## Written exercise:
Show every line of the rows below that contains the string "coordinates", counting uppercase and lowercase as different.

## Begin

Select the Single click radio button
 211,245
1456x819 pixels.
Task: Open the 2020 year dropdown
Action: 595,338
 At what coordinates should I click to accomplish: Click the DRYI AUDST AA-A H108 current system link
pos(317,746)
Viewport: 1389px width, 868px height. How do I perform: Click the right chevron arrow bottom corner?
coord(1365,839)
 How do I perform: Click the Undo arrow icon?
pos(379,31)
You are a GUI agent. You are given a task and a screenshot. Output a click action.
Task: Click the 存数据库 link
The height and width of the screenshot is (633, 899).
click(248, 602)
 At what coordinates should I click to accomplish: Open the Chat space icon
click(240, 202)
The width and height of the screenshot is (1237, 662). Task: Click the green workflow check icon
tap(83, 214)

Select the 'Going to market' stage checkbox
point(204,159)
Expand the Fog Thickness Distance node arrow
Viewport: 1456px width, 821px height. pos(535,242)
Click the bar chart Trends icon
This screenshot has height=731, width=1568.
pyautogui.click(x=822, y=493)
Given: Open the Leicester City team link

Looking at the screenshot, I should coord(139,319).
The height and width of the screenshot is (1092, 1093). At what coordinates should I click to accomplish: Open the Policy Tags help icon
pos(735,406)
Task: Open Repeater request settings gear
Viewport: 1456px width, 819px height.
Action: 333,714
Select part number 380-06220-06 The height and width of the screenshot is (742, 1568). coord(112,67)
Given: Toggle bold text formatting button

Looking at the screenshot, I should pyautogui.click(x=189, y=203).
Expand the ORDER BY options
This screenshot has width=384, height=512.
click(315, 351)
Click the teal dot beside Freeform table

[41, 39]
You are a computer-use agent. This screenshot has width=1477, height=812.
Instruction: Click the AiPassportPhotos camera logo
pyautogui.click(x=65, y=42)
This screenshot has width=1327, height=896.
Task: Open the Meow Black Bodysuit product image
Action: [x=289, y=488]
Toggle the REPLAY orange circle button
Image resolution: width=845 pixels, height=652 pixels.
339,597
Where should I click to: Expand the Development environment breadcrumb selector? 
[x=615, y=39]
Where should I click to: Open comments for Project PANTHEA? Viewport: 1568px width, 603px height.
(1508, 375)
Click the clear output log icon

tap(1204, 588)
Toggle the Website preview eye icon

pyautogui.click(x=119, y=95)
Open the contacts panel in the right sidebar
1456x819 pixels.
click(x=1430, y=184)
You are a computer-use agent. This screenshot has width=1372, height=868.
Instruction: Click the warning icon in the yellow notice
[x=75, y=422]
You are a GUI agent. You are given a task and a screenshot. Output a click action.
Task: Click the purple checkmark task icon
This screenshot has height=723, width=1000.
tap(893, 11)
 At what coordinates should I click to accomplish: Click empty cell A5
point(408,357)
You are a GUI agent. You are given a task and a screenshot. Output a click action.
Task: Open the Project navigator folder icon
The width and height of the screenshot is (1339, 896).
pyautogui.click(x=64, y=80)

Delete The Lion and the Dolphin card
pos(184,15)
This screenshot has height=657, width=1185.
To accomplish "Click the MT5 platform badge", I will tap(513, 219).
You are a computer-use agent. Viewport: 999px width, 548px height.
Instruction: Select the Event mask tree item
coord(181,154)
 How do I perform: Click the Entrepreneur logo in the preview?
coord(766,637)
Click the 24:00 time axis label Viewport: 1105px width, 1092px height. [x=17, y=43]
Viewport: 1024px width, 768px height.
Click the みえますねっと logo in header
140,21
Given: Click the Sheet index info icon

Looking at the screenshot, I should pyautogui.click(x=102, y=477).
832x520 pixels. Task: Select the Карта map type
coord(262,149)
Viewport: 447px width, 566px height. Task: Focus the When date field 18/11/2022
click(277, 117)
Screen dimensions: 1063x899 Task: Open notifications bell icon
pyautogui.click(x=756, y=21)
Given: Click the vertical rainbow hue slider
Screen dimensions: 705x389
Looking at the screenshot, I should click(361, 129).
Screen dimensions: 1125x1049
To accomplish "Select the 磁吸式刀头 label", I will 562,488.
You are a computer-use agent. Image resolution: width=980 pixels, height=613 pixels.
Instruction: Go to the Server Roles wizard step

## End

## Response to this task:
 At what coordinates should I click to accomplish: Click the DRYI AUDST AA-A H108 current system link
 At what coordinates should I click to accomplish: Open the Chat space icon
The height and width of the screenshot is (1092, 1093). At what coordinates should I click to accomplish: Open the Policy Tags help icon
 At what coordinates should I click to accomplish: Click empty cell A5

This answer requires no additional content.